> _Required task_
Copy the lines of the listing between the line holding "Как получить жилье" and the line holding "YKI testi: даты, цены", inclusive, reproducing them without change.

> _Information given_
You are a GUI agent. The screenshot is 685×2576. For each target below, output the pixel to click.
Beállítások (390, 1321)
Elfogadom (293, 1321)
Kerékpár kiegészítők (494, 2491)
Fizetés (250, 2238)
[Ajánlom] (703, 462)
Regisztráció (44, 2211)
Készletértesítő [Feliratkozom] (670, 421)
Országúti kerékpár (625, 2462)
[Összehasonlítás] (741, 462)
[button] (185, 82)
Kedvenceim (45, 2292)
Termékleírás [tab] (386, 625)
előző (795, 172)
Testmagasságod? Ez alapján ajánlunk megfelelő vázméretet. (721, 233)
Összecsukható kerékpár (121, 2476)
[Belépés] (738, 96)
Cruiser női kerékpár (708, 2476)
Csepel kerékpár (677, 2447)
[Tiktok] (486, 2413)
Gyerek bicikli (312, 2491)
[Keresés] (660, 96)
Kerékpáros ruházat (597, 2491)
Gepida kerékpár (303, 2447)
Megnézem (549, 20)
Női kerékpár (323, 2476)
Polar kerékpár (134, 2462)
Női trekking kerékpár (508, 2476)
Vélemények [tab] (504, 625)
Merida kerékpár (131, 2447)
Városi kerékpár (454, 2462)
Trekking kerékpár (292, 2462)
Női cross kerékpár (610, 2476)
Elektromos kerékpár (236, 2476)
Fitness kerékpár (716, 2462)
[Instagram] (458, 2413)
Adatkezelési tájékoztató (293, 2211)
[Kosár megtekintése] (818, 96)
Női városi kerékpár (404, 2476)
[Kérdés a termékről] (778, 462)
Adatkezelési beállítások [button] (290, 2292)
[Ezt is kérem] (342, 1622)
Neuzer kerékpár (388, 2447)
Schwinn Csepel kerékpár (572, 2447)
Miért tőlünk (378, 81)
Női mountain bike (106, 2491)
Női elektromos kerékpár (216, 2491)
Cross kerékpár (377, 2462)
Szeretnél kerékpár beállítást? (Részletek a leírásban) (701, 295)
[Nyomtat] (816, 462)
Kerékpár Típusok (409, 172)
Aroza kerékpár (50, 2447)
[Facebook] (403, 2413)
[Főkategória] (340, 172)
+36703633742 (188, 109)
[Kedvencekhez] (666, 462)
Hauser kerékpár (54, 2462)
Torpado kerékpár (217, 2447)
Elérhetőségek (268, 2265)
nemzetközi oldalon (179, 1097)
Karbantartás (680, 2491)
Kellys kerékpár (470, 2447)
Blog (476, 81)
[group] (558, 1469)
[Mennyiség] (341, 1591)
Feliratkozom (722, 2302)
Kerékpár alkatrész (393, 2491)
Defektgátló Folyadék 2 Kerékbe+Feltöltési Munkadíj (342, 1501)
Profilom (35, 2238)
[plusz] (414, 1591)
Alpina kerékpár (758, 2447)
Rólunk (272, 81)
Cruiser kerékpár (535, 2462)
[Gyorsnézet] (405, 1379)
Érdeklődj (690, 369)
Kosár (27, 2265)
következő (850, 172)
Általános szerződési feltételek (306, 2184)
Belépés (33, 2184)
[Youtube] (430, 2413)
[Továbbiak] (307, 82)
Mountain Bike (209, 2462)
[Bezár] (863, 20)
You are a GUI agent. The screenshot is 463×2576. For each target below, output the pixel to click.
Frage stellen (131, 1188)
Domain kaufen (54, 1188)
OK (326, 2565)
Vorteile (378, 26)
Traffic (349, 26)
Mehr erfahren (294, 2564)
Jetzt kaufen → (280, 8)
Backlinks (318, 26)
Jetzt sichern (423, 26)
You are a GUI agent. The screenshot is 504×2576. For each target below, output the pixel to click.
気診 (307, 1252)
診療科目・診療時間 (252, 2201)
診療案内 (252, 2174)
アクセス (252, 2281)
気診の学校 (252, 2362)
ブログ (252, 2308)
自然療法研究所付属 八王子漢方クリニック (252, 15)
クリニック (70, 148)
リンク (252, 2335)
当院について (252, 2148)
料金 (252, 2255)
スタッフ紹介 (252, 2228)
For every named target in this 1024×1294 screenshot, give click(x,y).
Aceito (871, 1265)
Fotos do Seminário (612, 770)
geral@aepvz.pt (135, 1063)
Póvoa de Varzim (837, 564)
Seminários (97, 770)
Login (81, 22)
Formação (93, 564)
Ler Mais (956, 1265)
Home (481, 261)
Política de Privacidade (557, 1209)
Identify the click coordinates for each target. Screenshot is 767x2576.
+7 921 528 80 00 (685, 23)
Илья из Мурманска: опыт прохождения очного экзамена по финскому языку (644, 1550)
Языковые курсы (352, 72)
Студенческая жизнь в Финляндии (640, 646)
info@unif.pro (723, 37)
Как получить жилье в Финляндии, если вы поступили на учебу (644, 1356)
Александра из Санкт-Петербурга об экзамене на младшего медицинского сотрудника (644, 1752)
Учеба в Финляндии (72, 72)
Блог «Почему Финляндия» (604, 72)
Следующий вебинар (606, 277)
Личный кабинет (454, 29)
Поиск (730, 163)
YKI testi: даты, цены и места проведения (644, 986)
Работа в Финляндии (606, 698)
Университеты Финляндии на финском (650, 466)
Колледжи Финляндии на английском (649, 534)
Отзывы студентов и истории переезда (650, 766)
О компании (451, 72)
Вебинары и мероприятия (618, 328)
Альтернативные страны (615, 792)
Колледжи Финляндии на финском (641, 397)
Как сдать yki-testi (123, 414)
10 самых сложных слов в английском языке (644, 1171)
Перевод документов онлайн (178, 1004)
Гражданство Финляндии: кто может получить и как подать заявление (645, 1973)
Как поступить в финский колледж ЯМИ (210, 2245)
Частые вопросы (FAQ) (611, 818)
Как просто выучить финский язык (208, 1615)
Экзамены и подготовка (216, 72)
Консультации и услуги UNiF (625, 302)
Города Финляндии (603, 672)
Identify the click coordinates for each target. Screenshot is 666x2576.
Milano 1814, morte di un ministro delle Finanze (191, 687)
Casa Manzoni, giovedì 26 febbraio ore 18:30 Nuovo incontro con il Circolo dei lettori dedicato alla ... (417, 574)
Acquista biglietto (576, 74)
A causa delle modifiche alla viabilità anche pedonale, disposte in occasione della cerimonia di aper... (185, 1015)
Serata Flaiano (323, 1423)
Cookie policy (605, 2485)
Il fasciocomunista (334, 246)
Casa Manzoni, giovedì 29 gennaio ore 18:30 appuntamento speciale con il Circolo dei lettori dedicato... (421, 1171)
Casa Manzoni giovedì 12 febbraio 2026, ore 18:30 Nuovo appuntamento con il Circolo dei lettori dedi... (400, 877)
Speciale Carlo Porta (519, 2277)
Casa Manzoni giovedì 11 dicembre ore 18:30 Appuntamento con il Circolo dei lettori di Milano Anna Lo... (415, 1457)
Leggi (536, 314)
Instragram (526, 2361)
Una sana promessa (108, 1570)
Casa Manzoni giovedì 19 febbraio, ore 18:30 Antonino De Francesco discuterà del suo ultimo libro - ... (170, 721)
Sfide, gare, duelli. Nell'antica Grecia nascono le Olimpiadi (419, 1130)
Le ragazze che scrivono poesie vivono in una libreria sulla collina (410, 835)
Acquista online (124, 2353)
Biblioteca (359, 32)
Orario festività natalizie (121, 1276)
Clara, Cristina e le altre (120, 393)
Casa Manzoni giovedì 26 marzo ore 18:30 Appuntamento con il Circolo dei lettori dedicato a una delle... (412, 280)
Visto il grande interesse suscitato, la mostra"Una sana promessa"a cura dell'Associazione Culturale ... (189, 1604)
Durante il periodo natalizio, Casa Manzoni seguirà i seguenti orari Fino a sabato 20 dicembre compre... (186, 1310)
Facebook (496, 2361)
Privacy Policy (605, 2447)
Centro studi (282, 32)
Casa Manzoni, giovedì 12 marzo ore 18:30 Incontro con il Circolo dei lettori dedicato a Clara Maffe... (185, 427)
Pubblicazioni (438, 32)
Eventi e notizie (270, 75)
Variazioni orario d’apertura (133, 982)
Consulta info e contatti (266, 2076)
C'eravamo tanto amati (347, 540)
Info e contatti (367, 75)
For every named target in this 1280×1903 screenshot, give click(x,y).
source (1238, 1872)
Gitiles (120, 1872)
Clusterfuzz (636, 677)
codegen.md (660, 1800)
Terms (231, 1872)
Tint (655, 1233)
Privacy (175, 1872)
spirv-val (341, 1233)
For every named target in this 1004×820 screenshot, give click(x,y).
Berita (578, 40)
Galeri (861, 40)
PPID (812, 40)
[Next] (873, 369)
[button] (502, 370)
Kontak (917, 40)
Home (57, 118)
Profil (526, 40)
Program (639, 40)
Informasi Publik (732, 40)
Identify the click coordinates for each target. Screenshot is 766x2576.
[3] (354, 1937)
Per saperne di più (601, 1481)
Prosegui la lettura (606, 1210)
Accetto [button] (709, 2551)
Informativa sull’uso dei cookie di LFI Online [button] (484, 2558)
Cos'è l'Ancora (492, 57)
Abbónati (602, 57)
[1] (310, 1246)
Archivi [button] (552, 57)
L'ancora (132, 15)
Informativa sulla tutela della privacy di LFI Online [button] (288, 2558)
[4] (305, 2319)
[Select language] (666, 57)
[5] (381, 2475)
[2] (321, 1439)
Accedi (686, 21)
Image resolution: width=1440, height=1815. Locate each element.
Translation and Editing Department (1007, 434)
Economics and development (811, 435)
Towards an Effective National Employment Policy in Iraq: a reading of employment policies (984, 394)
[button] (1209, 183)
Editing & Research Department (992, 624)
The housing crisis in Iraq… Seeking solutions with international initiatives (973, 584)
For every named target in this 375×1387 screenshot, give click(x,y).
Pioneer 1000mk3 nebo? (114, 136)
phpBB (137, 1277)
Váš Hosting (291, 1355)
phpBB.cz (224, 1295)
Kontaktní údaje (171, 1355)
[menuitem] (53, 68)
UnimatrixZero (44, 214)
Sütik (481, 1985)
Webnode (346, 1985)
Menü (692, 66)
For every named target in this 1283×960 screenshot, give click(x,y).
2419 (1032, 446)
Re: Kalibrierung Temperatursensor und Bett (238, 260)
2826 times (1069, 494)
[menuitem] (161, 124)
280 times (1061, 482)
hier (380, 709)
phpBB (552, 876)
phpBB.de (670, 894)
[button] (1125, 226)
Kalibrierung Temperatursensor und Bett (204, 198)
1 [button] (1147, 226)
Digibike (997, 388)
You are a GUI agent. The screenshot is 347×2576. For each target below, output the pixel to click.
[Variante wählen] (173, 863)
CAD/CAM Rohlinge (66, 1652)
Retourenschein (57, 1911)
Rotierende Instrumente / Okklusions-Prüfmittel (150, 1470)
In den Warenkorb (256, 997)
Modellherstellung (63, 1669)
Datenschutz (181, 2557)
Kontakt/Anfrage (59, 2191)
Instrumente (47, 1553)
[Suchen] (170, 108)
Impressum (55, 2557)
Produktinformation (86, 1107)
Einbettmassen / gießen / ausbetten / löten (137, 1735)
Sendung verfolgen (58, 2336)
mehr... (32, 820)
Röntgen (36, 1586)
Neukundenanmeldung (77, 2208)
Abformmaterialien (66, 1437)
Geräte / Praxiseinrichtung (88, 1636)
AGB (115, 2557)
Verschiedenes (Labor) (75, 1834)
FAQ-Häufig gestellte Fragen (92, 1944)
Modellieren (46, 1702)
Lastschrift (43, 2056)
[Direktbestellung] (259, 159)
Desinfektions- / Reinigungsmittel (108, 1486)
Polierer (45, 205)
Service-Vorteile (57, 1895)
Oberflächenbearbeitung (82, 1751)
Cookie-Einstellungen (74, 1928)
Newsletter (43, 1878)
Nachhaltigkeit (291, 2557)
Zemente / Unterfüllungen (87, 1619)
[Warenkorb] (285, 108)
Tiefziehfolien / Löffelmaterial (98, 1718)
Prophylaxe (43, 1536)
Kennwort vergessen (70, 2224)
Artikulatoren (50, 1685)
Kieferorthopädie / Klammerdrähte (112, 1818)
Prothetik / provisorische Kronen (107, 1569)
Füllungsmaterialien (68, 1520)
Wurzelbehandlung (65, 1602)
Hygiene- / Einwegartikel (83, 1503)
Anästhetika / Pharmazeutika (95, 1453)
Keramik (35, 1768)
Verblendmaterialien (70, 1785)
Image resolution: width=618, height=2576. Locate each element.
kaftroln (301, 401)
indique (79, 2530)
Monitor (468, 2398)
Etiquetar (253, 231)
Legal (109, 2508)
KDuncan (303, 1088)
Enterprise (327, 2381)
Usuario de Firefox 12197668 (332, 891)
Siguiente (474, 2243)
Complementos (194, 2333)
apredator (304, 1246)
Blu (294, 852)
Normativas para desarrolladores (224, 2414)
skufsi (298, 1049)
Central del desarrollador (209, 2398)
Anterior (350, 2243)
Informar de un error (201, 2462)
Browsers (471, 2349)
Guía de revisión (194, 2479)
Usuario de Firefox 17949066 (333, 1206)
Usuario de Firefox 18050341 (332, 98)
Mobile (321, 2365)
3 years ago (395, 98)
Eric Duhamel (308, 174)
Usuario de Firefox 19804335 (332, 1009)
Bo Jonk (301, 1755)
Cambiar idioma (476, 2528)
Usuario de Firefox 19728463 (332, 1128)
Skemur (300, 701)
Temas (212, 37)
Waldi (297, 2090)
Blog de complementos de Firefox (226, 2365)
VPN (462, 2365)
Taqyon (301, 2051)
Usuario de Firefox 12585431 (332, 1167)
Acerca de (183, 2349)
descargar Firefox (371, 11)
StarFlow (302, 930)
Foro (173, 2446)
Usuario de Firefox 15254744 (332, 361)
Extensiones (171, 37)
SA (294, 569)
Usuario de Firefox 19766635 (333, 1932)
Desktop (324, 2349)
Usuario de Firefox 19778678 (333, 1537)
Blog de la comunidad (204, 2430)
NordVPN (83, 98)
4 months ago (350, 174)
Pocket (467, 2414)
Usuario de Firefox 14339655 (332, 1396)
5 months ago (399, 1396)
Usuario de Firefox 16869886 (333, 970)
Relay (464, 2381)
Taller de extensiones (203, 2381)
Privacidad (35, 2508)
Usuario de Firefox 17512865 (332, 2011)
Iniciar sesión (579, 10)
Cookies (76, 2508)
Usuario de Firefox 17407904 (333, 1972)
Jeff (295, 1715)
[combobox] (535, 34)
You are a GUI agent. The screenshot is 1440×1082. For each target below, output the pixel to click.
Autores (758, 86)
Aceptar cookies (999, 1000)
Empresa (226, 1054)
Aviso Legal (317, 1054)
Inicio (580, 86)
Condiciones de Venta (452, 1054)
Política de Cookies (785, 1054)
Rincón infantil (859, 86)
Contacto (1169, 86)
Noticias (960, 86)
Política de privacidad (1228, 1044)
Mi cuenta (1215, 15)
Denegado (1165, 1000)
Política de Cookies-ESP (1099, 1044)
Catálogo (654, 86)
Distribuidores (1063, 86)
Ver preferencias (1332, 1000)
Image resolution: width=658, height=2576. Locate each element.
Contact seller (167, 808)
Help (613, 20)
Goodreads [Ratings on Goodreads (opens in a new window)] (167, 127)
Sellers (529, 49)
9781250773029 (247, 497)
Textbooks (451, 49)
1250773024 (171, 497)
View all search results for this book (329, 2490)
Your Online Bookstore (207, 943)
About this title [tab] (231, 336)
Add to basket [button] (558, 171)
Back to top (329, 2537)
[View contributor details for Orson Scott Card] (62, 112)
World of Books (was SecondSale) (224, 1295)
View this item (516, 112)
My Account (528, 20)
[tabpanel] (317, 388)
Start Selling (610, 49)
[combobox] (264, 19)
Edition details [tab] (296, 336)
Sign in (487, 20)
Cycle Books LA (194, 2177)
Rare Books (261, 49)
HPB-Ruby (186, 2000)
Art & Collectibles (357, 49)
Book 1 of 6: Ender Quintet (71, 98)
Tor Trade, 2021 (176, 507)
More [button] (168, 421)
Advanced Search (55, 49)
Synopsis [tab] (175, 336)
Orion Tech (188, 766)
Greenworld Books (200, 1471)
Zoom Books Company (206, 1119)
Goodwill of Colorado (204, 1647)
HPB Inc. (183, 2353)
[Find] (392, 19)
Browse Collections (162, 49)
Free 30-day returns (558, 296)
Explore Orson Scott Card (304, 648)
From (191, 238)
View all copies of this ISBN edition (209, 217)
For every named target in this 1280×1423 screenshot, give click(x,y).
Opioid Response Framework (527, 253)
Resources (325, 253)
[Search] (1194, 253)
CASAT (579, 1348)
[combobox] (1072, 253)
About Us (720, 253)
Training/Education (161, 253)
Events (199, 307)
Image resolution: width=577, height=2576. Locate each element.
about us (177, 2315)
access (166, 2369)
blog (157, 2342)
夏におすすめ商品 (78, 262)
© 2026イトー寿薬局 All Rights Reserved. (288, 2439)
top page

> _Reply_
Как получить жилье в Финляндии, если вы поступили на учебу (644, 1356)
Александра из Санкт-Петербурга об экзамене на младшего медицинского сотрудника (644, 1752)
Учеба в Финляндии (72, 72)
Блог «Почему Финляндия» (604, 72)
Следующий вебинар (606, 277)
Личный кабинет (454, 29)
Поиск (730, 163)
YKI testi: даты, цены и места проведения (644, 986)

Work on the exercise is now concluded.